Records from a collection
== Segment start ==

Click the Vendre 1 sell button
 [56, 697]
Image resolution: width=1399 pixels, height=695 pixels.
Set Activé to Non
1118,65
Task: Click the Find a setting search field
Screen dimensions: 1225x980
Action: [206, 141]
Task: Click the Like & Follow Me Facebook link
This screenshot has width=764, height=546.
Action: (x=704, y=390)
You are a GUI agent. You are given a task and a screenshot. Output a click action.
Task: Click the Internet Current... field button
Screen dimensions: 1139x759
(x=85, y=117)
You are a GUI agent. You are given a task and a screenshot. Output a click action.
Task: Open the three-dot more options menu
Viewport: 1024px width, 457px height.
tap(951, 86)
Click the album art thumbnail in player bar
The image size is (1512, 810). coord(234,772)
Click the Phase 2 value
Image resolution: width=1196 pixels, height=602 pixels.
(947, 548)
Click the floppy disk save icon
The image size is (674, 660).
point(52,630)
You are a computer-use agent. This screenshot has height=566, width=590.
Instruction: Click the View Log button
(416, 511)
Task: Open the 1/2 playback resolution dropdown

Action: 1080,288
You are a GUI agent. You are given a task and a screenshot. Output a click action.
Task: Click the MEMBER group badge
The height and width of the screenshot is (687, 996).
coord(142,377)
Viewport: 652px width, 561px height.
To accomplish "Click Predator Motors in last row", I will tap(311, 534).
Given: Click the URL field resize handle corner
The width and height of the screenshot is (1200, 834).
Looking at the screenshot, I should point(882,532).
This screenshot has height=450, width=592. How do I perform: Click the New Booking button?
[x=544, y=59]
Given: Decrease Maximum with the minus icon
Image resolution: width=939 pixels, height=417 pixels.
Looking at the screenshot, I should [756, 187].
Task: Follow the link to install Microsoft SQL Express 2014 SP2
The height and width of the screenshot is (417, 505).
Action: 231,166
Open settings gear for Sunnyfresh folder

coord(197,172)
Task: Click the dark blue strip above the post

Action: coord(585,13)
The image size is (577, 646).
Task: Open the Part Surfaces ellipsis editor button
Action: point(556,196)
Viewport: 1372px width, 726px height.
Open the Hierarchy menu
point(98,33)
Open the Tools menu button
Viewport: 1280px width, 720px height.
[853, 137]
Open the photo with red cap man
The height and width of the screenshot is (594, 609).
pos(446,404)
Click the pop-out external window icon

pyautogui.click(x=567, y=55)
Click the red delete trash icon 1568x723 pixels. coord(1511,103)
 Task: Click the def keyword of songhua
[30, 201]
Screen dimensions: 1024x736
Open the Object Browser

== Segment end ==

> Activity
Each line above should be duplicated without any alteration.

> Completed exercise
Click the Vendre 1 sell button
 [56, 697]
Image resolution: width=1399 pixels, height=695 pixels.
Set Activé to Non
1118,65
Task: Click the Find a setting search field
Screen dimensions: 1225x980
Action: [206, 141]
Task: Click the Like & Follow Me Facebook link
This screenshot has width=764, height=546.
Action: (x=704, y=390)
You are a GUI agent. You are given a task and a screenshot. Output a click action.
Task: Click the Internet Current... field button
Screen dimensions: 1139x759
(x=85, y=117)
You are a GUI agent. You are given a task and a screenshot. Output a click action.
Task: Open the three-dot more options menu
Viewport: 1024px width, 457px height.
tap(951, 86)
Click the album art thumbnail in player bar
The image size is (1512, 810). coord(234,772)
Click the Phase 2 value
Image resolution: width=1196 pixels, height=602 pixels.
(947, 548)
Click the floppy disk save icon
The image size is (674, 660).
point(52,630)
You are a computer-use agent. This screenshot has height=566, width=590.
Instruction: Click the View Log button
(416, 511)
Task: Open the 1/2 playback resolution dropdown

Action: 1080,288
You are a GUI agent. You are given a task and a screenshot. Output a click action.
Task: Click the MEMBER group badge
The height and width of the screenshot is (687, 996).
coord(142,377)
Viewport: 652px width, 561px height.
To accomplish "Click Predator Motors in last row", I will tap(311, 534).
Given: Click the URL field resize handle corner
The width and height of the screenshot is (1200, 834).
Looking at the screenshot, I should point(882,532).
This screenshot has height=450, width=592. How do I perform: Click the New Booking button?
[x=544, y=59]
Given: Decrease Maximum with the minus icon
Image resolution: width=939 pixels, height=417 pixels.
Looking at the screenshot, I should [756, 187].
Task: Follow the link to install Microsoft SQL Express 2014 SP2
The height and width of the screenshot is (417, 505).
Action: 231,166
Open settings gear for Sunnyfresh folder

coord(197,172)
Task: Click the dark blue strip above the post

Action: coord(585,13)
The image size is (577, 646).
Task: Open the Part Surfaces ellipsis editor button
Action: point(556,196)
Viewport: 1372px width, 726px height.
Open the Hierarchy menu
point(98,33)
Open the Tools menu button
Viewport: 1280px width, 720px height.
[853, 137]
Open the photo with red cap man
The height and width of the screenshot is (594, 609).
pos(446,404)
Click the pop-out external window icon

pyautogui.click(x=567, y=55)
Click the red delete trash icon 1568x723 pixels. coord(1511,103)
 Task: Click the def keyword of songhua
[30, 201]
Screen dimensions: 1024x736
Open the Object Browser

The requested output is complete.